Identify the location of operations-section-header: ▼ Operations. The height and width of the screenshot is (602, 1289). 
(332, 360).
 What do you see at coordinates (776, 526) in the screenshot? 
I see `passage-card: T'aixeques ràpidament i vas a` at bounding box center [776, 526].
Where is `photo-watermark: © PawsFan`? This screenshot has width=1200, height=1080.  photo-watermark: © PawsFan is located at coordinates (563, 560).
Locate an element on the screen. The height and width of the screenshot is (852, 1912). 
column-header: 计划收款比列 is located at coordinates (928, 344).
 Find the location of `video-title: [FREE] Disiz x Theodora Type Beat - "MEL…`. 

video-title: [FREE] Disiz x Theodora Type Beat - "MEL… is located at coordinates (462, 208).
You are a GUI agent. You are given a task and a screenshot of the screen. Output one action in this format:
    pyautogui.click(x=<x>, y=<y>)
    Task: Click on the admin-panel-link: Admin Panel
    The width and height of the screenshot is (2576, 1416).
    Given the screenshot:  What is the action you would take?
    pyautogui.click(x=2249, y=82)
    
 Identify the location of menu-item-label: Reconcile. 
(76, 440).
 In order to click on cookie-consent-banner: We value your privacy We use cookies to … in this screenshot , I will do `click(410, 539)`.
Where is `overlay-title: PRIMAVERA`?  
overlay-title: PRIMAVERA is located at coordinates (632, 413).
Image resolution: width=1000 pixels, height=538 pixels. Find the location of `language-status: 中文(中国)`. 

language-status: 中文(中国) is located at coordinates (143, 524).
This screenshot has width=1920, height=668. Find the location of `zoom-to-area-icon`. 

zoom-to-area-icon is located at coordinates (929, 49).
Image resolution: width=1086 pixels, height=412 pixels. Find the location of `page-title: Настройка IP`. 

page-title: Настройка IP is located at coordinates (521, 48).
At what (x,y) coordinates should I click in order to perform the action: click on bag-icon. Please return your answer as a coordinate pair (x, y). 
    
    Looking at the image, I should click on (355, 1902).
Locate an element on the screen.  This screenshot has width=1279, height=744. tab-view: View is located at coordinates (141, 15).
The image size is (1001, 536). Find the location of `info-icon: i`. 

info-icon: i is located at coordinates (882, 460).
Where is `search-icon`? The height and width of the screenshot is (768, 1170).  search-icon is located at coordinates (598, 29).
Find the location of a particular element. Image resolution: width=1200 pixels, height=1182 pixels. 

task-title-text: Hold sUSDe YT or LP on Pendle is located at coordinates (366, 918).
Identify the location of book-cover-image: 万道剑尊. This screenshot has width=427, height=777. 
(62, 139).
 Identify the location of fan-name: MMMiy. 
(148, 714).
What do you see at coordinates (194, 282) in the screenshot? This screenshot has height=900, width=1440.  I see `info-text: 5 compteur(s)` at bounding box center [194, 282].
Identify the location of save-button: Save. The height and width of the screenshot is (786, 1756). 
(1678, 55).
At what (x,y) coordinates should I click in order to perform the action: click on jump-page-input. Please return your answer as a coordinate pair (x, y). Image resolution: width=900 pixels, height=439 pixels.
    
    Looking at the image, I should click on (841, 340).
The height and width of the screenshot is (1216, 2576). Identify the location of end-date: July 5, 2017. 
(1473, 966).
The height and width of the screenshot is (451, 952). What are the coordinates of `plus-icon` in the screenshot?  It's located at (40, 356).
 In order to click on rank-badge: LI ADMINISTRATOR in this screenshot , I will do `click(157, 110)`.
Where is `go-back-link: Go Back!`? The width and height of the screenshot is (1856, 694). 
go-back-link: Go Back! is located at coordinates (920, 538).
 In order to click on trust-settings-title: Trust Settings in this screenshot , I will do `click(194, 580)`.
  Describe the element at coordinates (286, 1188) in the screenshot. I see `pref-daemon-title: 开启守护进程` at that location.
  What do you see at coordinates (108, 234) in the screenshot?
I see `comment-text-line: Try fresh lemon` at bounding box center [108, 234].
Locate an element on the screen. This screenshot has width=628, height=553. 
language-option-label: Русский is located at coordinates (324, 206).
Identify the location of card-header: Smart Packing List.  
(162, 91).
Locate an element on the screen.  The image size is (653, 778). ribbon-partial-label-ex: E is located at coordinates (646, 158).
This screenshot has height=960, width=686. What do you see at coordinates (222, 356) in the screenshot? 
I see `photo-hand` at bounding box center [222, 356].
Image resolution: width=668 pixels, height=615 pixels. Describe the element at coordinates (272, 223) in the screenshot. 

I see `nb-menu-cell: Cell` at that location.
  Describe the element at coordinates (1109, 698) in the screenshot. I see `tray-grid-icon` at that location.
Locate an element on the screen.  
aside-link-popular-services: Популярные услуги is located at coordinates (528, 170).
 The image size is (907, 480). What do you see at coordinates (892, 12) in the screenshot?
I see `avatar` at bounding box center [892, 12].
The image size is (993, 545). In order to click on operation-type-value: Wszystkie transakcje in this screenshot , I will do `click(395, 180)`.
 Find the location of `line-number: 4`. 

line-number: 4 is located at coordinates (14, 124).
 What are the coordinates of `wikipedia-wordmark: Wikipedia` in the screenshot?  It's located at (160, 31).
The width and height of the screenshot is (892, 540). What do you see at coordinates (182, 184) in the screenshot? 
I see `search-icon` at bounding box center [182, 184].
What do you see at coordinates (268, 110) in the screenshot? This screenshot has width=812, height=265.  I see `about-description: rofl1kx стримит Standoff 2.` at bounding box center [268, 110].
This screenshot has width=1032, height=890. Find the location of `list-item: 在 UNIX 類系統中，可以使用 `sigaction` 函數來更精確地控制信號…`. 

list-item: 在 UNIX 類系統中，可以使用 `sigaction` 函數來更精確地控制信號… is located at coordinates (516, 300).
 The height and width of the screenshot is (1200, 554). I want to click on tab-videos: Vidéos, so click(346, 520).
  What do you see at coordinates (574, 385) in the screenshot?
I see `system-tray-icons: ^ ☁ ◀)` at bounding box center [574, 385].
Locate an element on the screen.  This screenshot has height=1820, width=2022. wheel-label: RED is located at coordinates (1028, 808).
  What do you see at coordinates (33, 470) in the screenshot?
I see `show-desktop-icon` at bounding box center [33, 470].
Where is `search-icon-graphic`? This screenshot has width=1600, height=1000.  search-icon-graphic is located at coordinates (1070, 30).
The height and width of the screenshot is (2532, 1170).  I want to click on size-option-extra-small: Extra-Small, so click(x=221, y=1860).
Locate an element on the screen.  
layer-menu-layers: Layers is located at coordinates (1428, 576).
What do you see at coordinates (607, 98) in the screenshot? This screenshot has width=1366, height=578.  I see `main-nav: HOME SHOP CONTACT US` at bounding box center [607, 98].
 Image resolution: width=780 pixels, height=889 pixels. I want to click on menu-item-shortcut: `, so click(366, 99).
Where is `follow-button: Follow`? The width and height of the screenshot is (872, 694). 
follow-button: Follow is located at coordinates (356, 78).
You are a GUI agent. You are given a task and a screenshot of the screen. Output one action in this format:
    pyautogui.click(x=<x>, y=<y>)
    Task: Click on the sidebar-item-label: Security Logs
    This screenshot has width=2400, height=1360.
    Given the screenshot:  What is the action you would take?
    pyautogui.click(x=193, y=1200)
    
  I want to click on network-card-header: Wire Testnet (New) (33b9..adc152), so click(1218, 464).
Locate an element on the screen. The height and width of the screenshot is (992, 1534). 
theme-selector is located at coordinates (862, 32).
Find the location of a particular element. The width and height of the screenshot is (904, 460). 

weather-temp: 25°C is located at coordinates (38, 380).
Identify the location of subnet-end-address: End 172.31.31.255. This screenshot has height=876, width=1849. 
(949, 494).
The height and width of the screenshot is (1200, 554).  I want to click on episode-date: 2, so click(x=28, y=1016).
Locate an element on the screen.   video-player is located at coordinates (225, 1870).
☆ ☆ ☆
Format every line of the records above as a JSON list of strings, one string per line, with blank lines omitted.

[
  "Identify the location of operations-section-header: ▼ Operations. The height and width of the screenshot is (602, 1289). ",
  "(332, 360).",
  " What do you see at coordinates (776, 526) in the screenshot? ",
  "I see `passage-card: T'aixeques ràpidament i vas a` at bounding box center [776, 526].",
  "Where is `photo-watermark: © PawsFan`? This screenshot has width=1200, height=1080.  photo-watermark: © PawsFan is located at coordinates (563, 560).",
  "Locate an element on the screen. The height and width of the screenshot is (852, 1912). ",
  "column-header: 计划收款比列 is located at coordinates (928, 344).",
  " Find the location of `video-title: [FREE] Disiz x Theodora Type Beat - \"MEL…`. ",
  "video-title: [FREE] Disiz x Theodora Type Beat - \"MEL… is located at coordinates (462, 208).",
  "You are a GUI agent. You are given a task and a screenshot of the screen. Output one action in this format:",
  "    pyautogui.click(x=<x>, y=<y>)",
  "    Task: Click on the admin-panel-link: Admin Panel",
  "    The width and height of the screenshot is (2576, 1416).",
  "    Given the screenshot:  What is the action you would take?",
  "    pyautogui.click(x=2249, y=82)",
  " Identify the location of menu-item-label: Reconcile. ",
  "(76, 440).",
  " In order to click on cookie-consent-banner: We value your privacy We use cookies to … in this screenshot , I will do `click(410, 539)`.",
  "Where is `overlay-title: PRIMAVERA`?  ",
  "overlay-title: PRIMAVERA is located at coordinates (632, 413).",
  "Image resolution: width=1000 pixels, height=538 pixels. Find the location of `language-status: 中文(中国)`. ",
  "language-status: 中文(中国) is located at coordinates (143, 524).",
  "This screenshot has width=1920, height=668. Find the location of `zoom-to-area-icon`. ",
  "zoom-to-area-icon is located at coordinates (929, 49).",
  "Image resolution: width=1086 pixels, height=412 pixels. Find the location of `page-title: Настройка IP`. ",
  "page-title: Настройка IP is located at coordinates (521, 48).",
  "At what (x,y) coordinates should I click in order to perform the action: click on bag-icon. Please return your answer as a coordinate pair (x, y). ",
  "    Looking at the image, I should click on (355, 1902).",
  "Locate an element on the screen.  This screenshot has width=1279, height=744. tab-view: View is located at coordinates (141, 15).",
  "The image size is (1001, 536). Find the location of `info-icon: i`. ",
  "info-icon: i is located at coordinates (882, 460).",
  "Where is `search-icon`? The height and width of the screenshot is (768, 1170).  search-icon is located at coordinates (598, 29).",
  "Find the location of a particular element. Image resolution: width=1200 pixels, height=1182 pixels. ",
  "task-title-text: Hold sUSDe YT or LP on Pendle is located at coordinates (366, 918).",
  "Identify the location of book-cover-image: 万道剑尊. This screenshot has width=427, height=777. ",
  "(62, 139).",
  " Identify the location of fan-name: MMMiy. ",
  "(148, 714).",
  "What do you see at coordinates (194, 282) in the screenshot? This screenshot has height=900, width=1440.  I see `info-text: 5 compteur(s)` at bounding box center [194, 282].",
  "Identify the location of save-button: Save. The height and width of the screenshot is (786, 1756). ",
  "(1678, 55).",
  "At what (x,y) coordinates should I click in order to perform the action: click on jump-page-input. Please return your answer as a coordinate pair (x, y). Image resolution: width=900 pixels, height=439 pixels.",
  "    Looking at the image, I should click on (841, 340).",
  "The height and width of the screenshot is (1216, 2576). Identify the location of end-date: July 5, 2017. ",
  "(1473, 966).",
  "The height and width of the screenshot is (451, 952). What are the coordinates of `plus-icon` in the screenshot?  It's located at (40, 356).",
  " In order to click on rank-badge: LI ADMINISTRATOR in this screenshot , I will do `click(157, 110)`.",
  "Where is `go-back-link: Go Back!`? The width and height of the screenshot is (1856, 694). ",
  "go-back-link: Go Back! is located at coordinates (920, 538).",
  " In order to click on trust-settings-title: Trust Settings in this screenshot , I will do `click(194, 580)`.",
  "  Describe the element at coordinates (286, 1188) in the screenshot. I see `pref-daemon-title: 开启守护进程` at that location.",
  "  What do you see at coordinates (108, 234) in the screenshot?",
  "I see `comment-text-line: Try fresh lemon` at bounding box center [108, 234].",
  "Locate an element on the screen. This screenshot has width=628, height=553. ",
  "language-option-label: Русский is located at coordinates (324, 206).",
  "Identify the location of card-header: Smart Packing List.  ",
  "(162, 91).",
  "Locate an element on the screen.  The image size is (653, 778). ribbon-partial-label-ex: E is located at coordinates (646, 158).",
  "This screenshot has height=960, width=686. What do you see at coordinates (222, 356) in the screenshot? ",
  "I see `photo-hand` at bounding box center [222, 356].",
  "Image resolution: width=668 pixels, height=615 pixels. Describe the element at coordinates (272, 223) in the screenshot. ",
  "I see `nb-menu-cell: Cell` at that location.",
  "  Describe the element at coordinates (1109, 698) in the screenshot. I see `tray-grid-icon` at that location.",
  "Locate an element on the screen.  ",
  "aside-link-popular-services: Популярные услуги is located at coordinates (528, 170).",
  " The image size is (907, 480). What do you see at coordinates (892, 12) in the screenshot?",
  "I see `avatar` at bounding box center [892, 12].",
  "The image size is (993, 545). In order to click on operation-type-value: Wszystkie transakcje in this screenshot , I will do `click(395, 180)`.",
  " Find the location of `line-number: 4`. ",
  "line-number: 4 is located at coordinates (14, 124).",
  " What are the coordinates of `wikipedia-wordmark: Wikipedia` in the screenshot?  It's located at (160, 31).",
  "The width and height of the screenshot is (892, 540). What do you see at coordinates (182, 184) in the screenshot? ",
  "I see `search-icon` at bounding box center [182, 184].",
  "What do you see at coordinates (268, 110) in the screenshot? This screenshot has width=812, height=265.  I see `about-description: rofl1kx стримит Standoff 2.` at bounding box center [268, 110].",
  "This screenshot has width=1032, height=890. Find the location of `list-item: 在 UNIX 類系統中，可以使用 `sigaction` 函數來更精確地控制信號…`. ",
  "list-item: 在 UNIX 類系統中，可以使用 `sigaction` 函數來更精確地控制信號… is located at coordinates (516, 300).",
  " The height and width of the screenshot is (1200, 554). I want to click on tab-videos: Vidéos, so click(346, 520).",
  "  What do you see at coordinates (574, 385) in the screenshot?",
  "I see `system-tray-icons: ^ ☁ ◀)` at bounding box center [574, 385].",
  "Locate an element on the screen.  This screenshot has height=1820, width=2022. wheel-label: RED is located at coordinates (1028, 808).",
  "  What do you see at coordinates (33, 470) in the screenshot?",
  "I see `show-desktop-icon` at bounding box center [33, 470].",
  "Where is `search-icon-graphic`? This screenshot has width=1600, height=1000.  search-icon-graphic is located at coordinates (1070, 30).",
  "The height and width of the screenshot is (2532, 1170).  I want to click on size-option-extra-small: Extra-Small, so click(x=221, y=1860).",
  "Locate an element on the screen.  ",
  "layer-menu-layers: Layers is located at coordinates (1428, 576).",
  "What do you see at coordinates (607, 98) in the screenshot? This screenshot has width=1366, height=578.  I see `main-nav: HOME SHOP CONTACT US` at bounding box center [607, 98].",
  " Image resolution: width=780 pixels, height=889 pixels. I want to click on menu-item-shortcut: `, so click(366, 99).",
  "Where is `follow-button: Follow`? The width and height of the screenshot is (872, 694). ",
  "follow-button: Follow is located at coordinates (356, 78).",
  "You are a GUI agent. You are given a task and a screenshot of the screen. Output one action in this format:",
  "    pyautogui.click(x=<x>, y=<y>)",
  "    Task: Click on the sidebar-item-label: Security Logs",
  "    This screenshot has width=2400, height=1360.",
  "    Given the screenshot:  What is the action you would take?",
  "    pyautogui.click(x=193, y=1200)",
  "  I want to click on network-card-header: Wire Testnet (New) (33b9..adc152), so click(1218, 464).",
  "Locate an element on the screen. The height and width of the screenshot is (992, 1534). ",
  "theme-selector is located at coordinates (862, 32).",
  "Find the location of a particular element. The width and height of the screenshot is (904, 460). ",
  "weather-temp: 25°C is located at coordinates (38, 380).",
  "Identify the location of subnet-end-address: End 172.31.31.255. This screenshot has height=876, width=1849. ",
  "(949, 494).",
  "The height and width of the screenshot is (1200, 554).  I want to click on episode-date: 2, so click(x=28, y=1016).",
  "Locate an element on the screen.   video-player is located at coordinates (225, 1870)."
]